'''
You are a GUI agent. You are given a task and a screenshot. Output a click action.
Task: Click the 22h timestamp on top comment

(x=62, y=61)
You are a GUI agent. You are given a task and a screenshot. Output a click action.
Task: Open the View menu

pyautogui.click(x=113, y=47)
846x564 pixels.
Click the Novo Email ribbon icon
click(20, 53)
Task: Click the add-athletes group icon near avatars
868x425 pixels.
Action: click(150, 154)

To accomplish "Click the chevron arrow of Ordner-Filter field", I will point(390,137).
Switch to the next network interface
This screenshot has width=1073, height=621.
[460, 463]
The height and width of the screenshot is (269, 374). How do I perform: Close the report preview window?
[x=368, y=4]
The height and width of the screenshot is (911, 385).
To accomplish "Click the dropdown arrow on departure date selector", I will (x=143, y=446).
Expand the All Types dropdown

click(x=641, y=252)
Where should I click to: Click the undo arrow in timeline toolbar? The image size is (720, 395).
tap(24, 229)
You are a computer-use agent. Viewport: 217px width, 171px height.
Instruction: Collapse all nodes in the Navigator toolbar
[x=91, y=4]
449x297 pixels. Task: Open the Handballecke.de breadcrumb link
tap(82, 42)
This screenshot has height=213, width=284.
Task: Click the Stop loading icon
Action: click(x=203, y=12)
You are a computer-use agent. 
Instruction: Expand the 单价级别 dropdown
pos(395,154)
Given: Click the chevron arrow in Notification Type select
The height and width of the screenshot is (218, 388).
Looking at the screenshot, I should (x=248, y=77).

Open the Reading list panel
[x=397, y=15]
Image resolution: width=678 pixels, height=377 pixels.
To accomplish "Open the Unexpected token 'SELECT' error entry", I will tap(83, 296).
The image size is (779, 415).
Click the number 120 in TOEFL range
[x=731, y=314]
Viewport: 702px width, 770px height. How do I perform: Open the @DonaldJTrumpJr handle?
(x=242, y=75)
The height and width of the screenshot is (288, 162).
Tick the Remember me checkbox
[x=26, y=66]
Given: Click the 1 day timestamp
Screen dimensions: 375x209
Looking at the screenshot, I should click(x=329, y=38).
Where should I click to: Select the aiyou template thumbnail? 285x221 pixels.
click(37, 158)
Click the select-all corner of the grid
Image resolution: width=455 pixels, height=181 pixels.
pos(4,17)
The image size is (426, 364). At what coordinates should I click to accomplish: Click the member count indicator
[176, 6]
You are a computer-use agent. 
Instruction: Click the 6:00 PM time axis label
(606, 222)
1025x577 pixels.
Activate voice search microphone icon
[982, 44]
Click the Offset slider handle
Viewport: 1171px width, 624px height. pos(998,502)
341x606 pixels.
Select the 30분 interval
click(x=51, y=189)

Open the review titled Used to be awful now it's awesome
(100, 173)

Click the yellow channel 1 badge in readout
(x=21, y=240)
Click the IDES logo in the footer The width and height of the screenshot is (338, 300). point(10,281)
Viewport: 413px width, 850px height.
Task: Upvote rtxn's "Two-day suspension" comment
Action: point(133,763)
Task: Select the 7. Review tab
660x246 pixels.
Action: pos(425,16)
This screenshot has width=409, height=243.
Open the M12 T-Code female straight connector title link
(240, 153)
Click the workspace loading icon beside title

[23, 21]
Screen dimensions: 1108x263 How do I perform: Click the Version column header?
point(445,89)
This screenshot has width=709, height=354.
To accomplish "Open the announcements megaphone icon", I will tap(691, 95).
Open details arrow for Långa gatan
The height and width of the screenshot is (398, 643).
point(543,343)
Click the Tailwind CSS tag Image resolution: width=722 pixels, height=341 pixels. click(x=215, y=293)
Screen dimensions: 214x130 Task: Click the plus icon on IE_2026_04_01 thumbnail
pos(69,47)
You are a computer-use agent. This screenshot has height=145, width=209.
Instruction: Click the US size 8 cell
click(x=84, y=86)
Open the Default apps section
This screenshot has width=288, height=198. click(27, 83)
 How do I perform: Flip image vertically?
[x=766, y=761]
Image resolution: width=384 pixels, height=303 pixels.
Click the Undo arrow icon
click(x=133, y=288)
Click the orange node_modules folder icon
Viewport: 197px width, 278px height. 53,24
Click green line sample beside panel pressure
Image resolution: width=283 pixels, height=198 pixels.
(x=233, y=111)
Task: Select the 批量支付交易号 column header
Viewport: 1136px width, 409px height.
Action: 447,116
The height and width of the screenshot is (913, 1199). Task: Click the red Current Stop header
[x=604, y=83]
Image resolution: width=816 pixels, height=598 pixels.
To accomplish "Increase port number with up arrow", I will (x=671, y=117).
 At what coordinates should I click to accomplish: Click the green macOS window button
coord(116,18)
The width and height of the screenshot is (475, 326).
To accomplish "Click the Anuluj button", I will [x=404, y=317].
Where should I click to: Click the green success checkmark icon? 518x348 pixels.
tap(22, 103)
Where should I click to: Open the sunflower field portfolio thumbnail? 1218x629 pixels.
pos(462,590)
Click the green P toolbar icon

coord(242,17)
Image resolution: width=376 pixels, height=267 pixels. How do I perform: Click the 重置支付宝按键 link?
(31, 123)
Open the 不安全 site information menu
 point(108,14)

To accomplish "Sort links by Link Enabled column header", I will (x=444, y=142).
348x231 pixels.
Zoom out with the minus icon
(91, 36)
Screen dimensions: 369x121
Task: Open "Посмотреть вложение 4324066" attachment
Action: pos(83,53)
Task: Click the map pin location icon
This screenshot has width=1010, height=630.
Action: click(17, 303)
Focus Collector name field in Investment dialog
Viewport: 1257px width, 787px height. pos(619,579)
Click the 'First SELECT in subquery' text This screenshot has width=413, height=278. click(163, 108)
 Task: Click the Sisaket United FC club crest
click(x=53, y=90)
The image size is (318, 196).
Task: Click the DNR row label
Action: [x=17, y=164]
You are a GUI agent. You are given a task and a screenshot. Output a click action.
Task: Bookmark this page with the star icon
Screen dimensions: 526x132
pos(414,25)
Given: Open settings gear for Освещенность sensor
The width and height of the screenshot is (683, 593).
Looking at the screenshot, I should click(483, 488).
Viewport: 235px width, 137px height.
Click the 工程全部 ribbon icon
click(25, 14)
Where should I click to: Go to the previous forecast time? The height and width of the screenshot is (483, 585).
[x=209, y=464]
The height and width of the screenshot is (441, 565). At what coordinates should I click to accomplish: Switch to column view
'''
▸ Your instructions
Scan the material above for the word "chevron". Copy each line where it occurs.

▸ Exercise solution
To accomplish "Click the chevron arrow of Ordner-Filter field", I will point(390,137).
Given: Click the chevron arrow in Notification Type select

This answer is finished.